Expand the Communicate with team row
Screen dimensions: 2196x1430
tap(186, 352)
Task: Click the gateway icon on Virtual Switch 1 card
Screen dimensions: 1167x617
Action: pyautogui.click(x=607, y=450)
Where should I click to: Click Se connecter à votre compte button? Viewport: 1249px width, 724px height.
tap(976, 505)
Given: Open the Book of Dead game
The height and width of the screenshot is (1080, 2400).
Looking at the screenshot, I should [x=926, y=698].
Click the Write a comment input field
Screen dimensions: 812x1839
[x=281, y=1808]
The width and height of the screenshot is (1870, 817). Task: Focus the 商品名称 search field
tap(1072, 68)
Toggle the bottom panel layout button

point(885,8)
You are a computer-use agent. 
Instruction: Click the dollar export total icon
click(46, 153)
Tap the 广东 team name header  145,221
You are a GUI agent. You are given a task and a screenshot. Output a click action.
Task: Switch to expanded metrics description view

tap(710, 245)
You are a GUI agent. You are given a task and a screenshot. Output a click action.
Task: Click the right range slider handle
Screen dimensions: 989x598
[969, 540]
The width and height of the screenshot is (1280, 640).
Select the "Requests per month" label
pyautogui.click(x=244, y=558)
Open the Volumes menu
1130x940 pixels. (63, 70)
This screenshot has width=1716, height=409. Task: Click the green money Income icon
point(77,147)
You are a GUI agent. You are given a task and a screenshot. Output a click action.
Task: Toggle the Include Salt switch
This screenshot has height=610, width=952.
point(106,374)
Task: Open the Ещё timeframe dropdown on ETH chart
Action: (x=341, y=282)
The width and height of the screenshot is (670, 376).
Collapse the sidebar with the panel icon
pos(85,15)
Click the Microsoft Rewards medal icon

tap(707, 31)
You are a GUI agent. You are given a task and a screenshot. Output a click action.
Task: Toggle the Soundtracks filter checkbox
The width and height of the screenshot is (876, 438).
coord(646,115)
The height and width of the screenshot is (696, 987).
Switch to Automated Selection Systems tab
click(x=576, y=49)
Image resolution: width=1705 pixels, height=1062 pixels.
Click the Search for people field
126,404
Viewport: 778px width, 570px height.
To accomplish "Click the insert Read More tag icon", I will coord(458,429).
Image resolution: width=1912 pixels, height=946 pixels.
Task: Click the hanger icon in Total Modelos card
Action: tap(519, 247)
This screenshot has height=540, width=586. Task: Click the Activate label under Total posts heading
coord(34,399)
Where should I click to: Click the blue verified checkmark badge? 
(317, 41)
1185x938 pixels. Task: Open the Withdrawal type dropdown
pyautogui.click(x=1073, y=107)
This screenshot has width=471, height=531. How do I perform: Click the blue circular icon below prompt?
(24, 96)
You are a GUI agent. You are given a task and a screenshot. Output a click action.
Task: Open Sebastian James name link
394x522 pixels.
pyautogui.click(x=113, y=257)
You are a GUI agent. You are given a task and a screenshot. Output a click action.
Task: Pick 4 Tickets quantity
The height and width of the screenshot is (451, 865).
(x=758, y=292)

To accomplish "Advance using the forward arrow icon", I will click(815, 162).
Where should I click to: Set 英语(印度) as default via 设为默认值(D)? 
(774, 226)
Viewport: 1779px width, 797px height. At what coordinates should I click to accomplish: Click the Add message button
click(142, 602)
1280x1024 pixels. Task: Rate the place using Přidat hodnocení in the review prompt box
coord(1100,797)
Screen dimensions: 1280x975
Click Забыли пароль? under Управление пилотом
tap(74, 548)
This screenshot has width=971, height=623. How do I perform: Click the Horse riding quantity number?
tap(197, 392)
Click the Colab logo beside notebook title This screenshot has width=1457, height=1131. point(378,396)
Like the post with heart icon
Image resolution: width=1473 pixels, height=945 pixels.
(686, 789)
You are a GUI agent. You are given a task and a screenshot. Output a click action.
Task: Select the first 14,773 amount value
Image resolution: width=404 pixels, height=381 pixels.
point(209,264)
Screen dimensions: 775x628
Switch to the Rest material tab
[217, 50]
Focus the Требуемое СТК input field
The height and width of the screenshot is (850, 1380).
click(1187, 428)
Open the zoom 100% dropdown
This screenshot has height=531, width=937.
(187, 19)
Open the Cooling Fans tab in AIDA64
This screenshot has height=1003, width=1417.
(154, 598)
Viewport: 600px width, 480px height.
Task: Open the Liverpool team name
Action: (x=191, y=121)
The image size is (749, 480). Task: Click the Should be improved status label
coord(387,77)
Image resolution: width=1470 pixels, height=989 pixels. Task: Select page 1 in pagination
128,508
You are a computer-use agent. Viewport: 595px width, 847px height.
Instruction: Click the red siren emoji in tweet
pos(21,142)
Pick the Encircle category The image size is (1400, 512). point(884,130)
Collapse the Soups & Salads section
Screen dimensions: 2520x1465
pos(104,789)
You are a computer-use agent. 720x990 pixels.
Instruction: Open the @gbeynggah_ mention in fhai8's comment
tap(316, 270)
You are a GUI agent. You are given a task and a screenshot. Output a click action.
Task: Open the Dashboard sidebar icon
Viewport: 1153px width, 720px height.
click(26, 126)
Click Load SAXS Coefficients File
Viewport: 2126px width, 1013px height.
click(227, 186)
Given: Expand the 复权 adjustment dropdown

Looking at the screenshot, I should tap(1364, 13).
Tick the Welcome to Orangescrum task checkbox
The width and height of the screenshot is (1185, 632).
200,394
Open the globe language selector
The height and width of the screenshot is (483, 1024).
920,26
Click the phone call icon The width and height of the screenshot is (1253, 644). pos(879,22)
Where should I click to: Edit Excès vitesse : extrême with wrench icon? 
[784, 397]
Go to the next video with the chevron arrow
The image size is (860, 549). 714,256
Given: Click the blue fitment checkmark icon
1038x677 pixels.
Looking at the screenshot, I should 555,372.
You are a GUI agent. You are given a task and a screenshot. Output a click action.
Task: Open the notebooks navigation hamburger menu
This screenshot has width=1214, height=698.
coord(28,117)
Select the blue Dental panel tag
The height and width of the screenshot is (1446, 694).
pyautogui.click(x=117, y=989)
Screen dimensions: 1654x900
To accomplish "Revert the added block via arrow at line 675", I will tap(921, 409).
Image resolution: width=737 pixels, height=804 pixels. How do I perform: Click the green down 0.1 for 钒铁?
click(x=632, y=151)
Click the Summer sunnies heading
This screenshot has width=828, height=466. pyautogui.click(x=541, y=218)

----

- Work order -
Based on the entries above, give the number of lines with the string "computer" and no further text.

- Answer to this problem -
3